Introduction to PyTorch Neural Networks: Fully Connected Layers and Backpropagation Principles

1. Fundamentals of Neural Networks: From Neurons to Fully Connected Layers

A neural network resembles a network composed of many “mini-brains,” where each “brain” handles a portion of the information. The fully connected layer is the most fundamental information-transmission unit in a neural network. Essentially, a fully connected layer functions by connecting every neuron in the previous layer to every neuron in the current layer—much like a social network where everyone is connected to everyone else, ensuring information flows freely.

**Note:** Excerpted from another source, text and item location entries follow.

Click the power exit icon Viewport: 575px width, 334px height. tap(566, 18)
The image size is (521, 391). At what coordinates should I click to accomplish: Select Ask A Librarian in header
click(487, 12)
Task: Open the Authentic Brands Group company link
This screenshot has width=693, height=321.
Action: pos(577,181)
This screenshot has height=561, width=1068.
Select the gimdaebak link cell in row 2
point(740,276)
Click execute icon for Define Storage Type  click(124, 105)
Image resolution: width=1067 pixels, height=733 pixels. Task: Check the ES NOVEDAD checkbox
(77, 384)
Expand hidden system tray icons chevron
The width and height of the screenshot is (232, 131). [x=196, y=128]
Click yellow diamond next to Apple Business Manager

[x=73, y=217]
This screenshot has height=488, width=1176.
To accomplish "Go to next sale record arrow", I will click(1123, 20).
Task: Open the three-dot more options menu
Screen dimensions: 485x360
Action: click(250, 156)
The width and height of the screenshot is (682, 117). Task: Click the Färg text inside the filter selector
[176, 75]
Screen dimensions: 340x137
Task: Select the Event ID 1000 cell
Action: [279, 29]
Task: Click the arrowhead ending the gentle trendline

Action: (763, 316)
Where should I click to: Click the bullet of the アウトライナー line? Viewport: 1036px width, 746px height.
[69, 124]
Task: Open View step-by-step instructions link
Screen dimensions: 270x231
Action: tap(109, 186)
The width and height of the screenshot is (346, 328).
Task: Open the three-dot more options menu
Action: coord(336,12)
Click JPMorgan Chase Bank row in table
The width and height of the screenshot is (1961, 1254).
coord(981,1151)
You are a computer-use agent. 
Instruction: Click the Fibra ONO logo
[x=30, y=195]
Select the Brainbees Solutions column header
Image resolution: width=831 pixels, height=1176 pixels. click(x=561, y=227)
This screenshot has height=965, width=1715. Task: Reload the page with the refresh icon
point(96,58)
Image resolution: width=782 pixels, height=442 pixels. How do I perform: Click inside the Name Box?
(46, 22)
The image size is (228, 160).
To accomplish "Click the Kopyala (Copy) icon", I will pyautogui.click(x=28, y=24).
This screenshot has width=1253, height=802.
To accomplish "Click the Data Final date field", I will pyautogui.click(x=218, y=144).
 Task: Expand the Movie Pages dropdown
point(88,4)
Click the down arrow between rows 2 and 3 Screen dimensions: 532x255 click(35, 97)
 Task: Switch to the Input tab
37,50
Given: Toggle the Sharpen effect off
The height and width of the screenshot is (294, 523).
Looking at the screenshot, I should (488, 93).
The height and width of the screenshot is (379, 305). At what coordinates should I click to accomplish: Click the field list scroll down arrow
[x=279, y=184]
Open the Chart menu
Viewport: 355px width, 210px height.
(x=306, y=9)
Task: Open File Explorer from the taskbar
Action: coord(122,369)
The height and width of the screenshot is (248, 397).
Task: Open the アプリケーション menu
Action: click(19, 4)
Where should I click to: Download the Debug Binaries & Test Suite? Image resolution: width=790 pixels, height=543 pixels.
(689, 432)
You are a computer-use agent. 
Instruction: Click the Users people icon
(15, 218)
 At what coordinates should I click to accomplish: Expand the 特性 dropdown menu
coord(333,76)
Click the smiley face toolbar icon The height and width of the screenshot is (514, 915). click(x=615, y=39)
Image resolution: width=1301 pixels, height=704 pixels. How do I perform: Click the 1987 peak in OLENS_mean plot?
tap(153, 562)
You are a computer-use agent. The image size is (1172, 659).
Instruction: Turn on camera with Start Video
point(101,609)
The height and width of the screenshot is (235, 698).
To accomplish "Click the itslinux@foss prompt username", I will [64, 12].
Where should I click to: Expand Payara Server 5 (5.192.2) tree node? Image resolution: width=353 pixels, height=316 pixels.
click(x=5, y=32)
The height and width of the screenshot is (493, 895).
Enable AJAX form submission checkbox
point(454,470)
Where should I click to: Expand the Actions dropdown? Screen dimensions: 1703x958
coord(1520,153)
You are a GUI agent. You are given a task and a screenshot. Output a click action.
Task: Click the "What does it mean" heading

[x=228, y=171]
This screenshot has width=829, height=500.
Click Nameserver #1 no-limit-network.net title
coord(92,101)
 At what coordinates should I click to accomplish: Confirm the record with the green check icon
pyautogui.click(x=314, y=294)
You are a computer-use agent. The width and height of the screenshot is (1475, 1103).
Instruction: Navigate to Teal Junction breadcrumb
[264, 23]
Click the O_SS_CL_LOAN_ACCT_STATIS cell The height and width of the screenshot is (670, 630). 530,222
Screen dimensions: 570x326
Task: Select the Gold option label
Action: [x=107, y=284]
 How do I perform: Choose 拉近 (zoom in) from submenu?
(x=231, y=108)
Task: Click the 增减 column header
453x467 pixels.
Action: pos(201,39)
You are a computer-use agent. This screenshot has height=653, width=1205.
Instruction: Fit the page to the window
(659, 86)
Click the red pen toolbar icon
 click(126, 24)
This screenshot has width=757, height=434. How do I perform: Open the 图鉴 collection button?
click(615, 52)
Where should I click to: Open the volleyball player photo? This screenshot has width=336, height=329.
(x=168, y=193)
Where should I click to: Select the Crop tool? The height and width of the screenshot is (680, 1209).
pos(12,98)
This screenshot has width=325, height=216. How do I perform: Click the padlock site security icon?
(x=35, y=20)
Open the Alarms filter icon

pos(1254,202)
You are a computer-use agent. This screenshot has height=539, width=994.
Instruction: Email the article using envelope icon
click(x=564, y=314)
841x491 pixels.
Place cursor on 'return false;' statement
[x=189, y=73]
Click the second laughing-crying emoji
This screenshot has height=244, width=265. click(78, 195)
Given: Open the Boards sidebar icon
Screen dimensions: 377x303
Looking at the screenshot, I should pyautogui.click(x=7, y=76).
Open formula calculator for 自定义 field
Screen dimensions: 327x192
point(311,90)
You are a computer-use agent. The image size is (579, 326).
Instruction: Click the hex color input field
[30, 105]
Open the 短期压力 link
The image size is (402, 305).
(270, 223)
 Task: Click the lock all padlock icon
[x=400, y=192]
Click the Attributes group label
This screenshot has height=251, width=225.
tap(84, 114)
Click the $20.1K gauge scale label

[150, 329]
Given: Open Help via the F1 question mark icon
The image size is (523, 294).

For example, if the previous layer has 3 neurons and the current layer has 5 neurons, each neuron in the current layer receives a weighted sum of the outputs from the 3 neurons in the previous layer. Mathematically:

\[\text{Output} = \text{Weight Matrix} \times \text{Input} + \text{Bias Vector}\]
  • Weight Matrix: Each element represents the connection strength between a neuron in the previous layer and a neuron in the current layer (denoted as W).
  • Bias Vector: Provides an independent “starting point” for each neuron in the current layer (denoted as b).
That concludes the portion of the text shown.